-- DIRECTION --
Which lines in the records contain the word "resolution"? Pick out each one and copy it in full. Case counts.

>> begin ENTRIES PROVIDED

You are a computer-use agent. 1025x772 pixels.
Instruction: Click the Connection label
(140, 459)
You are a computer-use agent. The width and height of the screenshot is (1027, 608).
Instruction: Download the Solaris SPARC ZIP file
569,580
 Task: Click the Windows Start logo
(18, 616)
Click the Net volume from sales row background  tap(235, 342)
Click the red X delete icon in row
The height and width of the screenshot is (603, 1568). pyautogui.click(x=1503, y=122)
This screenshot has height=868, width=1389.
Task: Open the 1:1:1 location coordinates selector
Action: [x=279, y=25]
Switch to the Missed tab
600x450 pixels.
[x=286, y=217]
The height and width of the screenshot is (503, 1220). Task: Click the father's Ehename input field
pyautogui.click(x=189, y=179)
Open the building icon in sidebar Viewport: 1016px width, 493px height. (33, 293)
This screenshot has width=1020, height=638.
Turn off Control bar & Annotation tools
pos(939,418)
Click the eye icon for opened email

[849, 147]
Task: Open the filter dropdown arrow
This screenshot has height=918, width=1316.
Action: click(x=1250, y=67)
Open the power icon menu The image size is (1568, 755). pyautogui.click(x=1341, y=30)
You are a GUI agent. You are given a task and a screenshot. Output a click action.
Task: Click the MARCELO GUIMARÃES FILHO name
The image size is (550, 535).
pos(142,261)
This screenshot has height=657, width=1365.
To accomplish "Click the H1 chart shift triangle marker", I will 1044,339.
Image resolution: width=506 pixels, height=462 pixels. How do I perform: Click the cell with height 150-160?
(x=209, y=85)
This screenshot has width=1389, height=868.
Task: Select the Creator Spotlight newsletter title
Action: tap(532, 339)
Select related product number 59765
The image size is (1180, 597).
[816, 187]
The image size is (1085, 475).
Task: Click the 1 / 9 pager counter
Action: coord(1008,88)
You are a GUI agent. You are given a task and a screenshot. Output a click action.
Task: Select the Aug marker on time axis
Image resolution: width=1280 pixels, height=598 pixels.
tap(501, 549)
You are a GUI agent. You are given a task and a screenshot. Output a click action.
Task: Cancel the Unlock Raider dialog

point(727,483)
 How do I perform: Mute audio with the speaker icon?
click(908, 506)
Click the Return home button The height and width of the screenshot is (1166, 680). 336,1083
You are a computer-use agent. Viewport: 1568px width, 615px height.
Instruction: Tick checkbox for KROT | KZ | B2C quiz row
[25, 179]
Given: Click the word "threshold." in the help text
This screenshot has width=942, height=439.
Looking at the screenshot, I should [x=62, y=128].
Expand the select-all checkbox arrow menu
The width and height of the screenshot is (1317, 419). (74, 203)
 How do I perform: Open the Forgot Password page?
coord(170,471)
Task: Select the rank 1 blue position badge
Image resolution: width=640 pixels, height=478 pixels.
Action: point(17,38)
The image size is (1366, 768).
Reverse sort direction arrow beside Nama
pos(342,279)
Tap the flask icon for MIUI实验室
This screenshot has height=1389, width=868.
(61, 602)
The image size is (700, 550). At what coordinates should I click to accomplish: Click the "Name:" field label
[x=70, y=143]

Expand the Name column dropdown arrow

>> end ENTRIES PROVIDED

-- OUTPUT --
Image resolution: width=506 pixels, height=462 pixels. How do I perform: Click the cell with height 150-160?
Image resolution: width=1280 pixels, height=598 pixels.
Image resolution: width=640 pixels, height=478 pixels.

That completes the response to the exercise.